Dataset entries
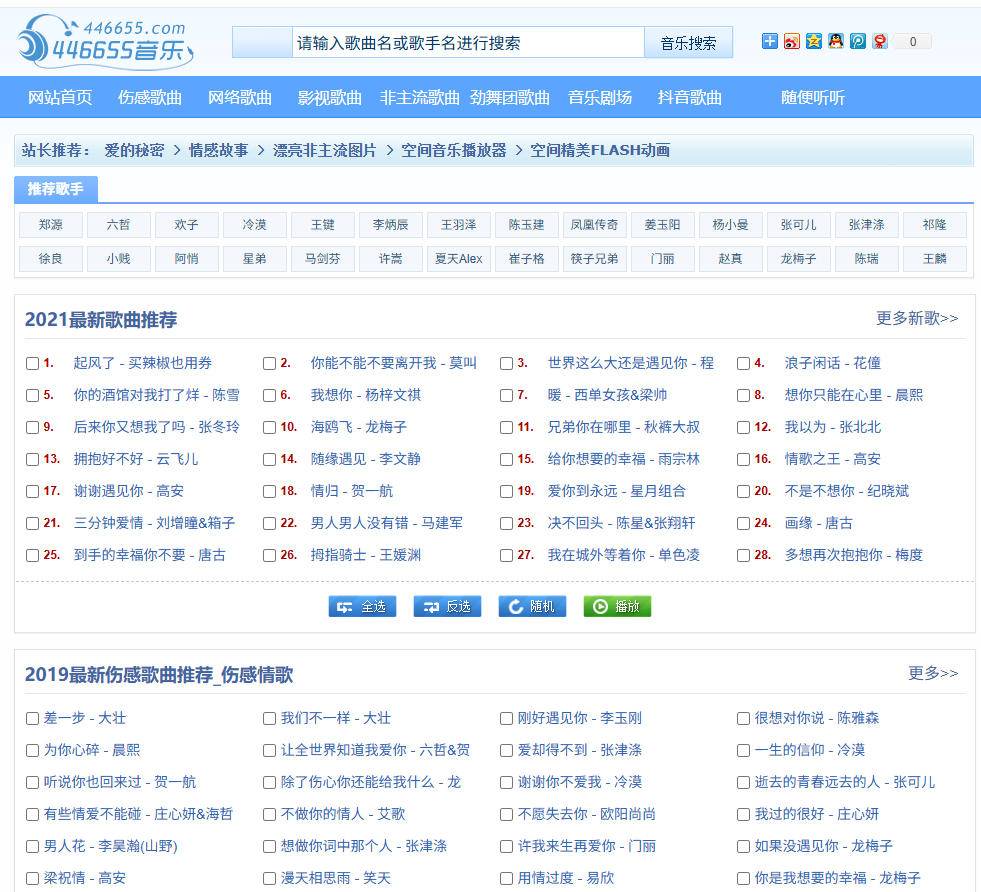Click the 随机 shuffle button
Viewport: 981px width, 892px height.
[x=533, y=606]
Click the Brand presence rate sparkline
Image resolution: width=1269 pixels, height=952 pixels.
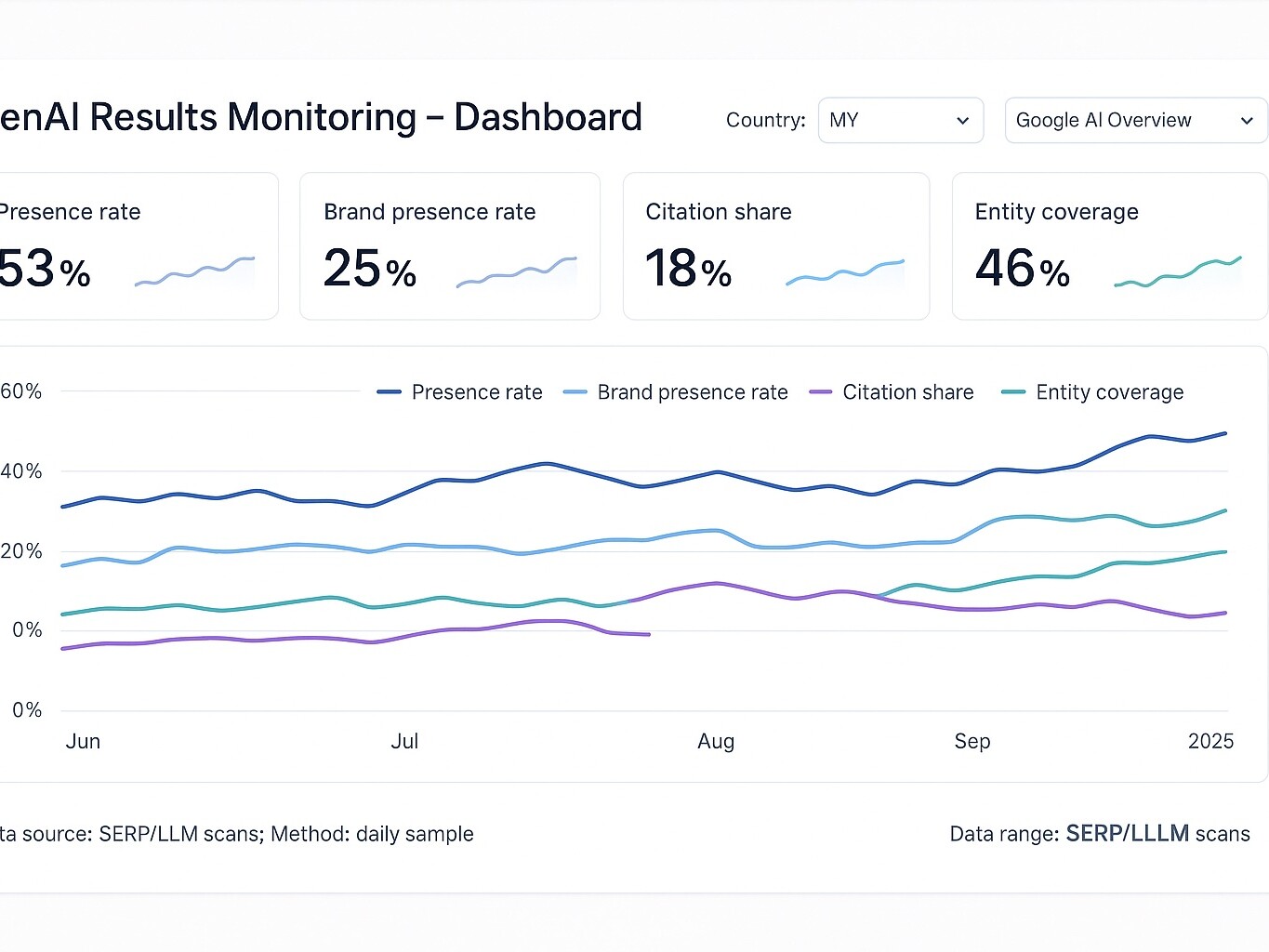tap(516, 272)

EXERCISE
From the line containing "Click the Brand presence rate sparkline" through the last line of the records above, reproduce every line exactly, leaving out the pictures.

RESPONSE AREA
Click the Brand presence rate sparkline
Image resolution: width=1269 pixels, height=952 pixels.
tap(516, 272)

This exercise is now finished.